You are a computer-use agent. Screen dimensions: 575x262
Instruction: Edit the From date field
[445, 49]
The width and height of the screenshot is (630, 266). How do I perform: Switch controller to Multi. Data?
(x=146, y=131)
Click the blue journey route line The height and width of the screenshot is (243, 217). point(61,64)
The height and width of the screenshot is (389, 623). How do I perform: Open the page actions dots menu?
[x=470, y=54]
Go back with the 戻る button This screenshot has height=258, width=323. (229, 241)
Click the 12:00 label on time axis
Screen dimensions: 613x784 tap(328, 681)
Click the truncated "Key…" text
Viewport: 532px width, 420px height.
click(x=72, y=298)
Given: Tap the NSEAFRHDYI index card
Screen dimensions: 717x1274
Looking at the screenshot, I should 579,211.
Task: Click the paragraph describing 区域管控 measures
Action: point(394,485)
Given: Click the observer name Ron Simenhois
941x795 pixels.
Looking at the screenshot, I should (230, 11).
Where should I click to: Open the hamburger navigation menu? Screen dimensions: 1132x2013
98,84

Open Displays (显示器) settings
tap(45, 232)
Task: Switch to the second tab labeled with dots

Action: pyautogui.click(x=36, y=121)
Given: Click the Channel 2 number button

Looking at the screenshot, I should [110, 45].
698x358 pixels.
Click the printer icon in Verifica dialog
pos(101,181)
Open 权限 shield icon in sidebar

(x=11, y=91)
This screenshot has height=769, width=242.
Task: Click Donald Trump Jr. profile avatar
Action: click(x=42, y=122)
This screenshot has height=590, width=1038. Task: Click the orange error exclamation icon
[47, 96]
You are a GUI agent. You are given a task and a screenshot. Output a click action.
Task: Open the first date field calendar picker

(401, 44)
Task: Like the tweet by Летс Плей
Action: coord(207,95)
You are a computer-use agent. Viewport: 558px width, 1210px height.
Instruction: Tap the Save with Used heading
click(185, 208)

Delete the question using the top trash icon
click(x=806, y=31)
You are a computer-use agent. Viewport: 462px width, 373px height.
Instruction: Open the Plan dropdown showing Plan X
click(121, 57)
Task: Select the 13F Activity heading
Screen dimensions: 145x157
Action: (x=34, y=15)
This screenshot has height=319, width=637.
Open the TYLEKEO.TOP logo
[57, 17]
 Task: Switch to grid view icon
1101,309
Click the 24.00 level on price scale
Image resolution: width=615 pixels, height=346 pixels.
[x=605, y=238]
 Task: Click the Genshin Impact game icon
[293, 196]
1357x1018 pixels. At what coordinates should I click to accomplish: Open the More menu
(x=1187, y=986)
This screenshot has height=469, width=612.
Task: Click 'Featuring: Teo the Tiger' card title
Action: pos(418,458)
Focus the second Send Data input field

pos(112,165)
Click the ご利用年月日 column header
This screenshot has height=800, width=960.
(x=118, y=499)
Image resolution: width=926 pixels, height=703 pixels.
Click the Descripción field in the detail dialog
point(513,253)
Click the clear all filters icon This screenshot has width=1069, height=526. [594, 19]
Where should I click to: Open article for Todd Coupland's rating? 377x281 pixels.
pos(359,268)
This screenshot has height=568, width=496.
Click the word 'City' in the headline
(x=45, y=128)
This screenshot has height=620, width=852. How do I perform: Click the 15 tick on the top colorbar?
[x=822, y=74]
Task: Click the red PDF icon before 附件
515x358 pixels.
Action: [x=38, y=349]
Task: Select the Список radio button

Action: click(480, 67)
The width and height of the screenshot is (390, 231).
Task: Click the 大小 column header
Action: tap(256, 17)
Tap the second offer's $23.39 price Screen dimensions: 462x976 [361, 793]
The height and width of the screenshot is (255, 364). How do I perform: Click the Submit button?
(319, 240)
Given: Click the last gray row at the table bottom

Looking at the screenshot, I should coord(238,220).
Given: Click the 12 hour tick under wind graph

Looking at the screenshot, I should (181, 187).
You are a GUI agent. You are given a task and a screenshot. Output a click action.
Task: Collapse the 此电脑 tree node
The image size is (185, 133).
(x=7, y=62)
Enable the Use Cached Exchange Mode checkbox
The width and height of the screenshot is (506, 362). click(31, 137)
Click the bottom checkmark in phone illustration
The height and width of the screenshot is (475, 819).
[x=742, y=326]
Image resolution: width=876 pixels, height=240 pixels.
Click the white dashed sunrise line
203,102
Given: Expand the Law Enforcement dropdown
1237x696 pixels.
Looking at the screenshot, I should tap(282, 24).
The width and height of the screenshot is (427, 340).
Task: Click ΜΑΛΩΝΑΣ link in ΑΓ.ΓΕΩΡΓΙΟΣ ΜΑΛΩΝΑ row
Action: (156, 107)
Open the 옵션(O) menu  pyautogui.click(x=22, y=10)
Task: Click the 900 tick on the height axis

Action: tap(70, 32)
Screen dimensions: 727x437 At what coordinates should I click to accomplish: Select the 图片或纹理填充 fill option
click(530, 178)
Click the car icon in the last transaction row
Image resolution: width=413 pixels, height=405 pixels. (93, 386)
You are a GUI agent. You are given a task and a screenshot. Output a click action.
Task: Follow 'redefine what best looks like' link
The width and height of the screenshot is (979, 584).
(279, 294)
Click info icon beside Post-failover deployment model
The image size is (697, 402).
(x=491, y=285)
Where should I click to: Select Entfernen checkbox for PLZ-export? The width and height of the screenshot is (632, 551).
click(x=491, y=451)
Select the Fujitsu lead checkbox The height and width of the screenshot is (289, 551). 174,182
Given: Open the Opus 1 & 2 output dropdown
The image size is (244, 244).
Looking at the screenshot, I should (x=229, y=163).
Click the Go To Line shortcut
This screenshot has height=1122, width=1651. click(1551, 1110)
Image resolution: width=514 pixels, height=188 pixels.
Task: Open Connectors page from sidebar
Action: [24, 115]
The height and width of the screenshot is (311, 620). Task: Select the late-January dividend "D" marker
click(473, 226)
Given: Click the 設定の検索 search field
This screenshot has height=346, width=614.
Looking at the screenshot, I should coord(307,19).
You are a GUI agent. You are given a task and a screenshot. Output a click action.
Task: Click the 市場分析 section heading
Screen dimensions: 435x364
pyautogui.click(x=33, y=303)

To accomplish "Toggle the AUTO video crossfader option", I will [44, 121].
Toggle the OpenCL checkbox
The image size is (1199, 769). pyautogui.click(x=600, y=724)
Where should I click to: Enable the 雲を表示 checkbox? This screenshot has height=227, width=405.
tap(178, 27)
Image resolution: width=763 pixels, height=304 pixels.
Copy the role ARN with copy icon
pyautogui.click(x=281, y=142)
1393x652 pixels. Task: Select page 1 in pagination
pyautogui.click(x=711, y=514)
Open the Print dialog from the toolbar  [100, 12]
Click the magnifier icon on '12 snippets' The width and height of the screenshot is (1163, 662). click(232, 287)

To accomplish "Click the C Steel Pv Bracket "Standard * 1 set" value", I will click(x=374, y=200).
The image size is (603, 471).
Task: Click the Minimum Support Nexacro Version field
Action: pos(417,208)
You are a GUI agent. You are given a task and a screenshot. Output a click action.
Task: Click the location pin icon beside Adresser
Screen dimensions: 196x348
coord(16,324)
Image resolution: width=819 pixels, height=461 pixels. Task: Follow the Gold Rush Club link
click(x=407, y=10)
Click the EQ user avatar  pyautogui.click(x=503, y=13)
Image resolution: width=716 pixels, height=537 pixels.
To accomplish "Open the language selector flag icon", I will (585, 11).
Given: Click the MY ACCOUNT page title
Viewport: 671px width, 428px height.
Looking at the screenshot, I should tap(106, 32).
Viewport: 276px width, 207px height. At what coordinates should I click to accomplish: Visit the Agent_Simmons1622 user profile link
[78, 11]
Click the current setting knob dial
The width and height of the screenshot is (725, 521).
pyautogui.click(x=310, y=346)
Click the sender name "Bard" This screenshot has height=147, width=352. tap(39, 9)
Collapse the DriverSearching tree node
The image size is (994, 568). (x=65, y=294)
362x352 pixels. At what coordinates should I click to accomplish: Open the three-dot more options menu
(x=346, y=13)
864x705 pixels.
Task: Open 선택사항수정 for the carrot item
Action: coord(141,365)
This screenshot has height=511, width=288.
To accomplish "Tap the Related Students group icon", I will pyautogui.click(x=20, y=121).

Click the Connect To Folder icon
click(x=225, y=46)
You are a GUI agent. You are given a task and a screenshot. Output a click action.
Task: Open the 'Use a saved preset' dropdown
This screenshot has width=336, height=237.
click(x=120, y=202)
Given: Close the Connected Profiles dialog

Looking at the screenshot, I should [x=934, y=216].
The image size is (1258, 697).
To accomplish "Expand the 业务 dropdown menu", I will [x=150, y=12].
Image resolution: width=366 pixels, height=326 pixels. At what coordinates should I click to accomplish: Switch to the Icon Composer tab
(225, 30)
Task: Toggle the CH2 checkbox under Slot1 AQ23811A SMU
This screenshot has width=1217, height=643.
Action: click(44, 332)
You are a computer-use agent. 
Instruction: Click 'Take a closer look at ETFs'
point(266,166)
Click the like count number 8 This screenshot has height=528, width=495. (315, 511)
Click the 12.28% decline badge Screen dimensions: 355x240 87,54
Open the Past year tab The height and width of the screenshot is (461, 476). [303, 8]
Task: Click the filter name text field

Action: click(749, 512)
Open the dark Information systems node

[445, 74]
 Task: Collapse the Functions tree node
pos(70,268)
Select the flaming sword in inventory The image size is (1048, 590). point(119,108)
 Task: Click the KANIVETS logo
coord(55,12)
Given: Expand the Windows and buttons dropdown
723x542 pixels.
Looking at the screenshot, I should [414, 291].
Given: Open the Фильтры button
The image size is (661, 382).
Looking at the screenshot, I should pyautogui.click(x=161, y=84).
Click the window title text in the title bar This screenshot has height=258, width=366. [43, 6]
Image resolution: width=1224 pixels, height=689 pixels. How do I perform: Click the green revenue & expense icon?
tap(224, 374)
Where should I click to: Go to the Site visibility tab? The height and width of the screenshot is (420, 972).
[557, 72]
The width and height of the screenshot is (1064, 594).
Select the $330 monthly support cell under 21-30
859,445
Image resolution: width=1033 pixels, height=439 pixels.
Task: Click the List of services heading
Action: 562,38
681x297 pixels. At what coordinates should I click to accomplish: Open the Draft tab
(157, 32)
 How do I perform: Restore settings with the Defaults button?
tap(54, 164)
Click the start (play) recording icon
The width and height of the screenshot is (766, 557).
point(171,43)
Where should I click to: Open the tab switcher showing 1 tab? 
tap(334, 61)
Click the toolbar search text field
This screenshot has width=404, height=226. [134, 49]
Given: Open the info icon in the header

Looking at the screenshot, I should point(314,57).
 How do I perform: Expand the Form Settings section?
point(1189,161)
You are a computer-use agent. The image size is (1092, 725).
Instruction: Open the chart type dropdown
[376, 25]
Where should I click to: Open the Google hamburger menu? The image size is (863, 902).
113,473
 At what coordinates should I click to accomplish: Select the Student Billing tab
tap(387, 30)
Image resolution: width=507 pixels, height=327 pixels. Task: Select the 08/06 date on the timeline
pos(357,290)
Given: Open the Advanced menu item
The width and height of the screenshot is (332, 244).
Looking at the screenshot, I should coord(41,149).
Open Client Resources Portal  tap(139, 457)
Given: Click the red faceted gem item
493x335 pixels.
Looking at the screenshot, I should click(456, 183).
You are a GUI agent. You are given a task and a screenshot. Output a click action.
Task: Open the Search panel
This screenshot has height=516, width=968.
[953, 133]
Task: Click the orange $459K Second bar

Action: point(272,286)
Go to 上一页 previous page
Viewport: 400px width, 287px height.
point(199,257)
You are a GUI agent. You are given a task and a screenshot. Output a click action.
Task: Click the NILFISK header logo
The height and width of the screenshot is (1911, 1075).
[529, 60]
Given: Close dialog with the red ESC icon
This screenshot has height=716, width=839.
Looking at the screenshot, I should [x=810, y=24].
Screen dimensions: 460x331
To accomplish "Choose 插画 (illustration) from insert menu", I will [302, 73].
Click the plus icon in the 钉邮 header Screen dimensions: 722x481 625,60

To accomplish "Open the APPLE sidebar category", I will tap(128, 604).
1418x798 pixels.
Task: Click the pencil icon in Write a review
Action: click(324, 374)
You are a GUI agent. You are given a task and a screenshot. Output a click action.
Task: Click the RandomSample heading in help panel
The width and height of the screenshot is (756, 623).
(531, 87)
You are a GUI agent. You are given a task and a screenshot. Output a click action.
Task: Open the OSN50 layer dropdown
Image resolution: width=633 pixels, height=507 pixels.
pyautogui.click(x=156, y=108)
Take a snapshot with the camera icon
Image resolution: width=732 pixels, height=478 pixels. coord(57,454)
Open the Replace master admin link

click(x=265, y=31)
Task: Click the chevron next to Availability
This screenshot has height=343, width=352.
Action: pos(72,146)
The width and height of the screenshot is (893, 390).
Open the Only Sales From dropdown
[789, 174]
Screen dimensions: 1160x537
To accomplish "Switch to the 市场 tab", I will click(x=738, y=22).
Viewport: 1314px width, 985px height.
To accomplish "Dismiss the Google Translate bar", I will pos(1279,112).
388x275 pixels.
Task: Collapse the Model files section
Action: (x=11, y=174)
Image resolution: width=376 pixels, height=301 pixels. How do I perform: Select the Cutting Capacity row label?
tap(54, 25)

——

> _INSTRUCTIONS TO FOLLOW_:
From the line containing "The width and height of the screenshot is (893, 390)." to the final line of the data above, transcribe every line exactly and nothing more.

> _RESULT_:
The width and height of the screenshot is (893, 390).
Open the Only Sales From dropdown
[789, 174]
Screen dimensions: 1160x537
To accomplish "Switch to the 市场 tab", I will click(x=738, y=22).
Viewport: 1314px width, 985px height.
To accomplish "Dismiss the Google Translate bar", I will pos(1279,112).
388x275 pixels.
Task: Collapse the Model files section
Action: (x=11, y=174)
Image resolution: width=376 pixels, height=301 pixels. How do I perform: Select the Cutting Capacity row label?
tap(54, 25)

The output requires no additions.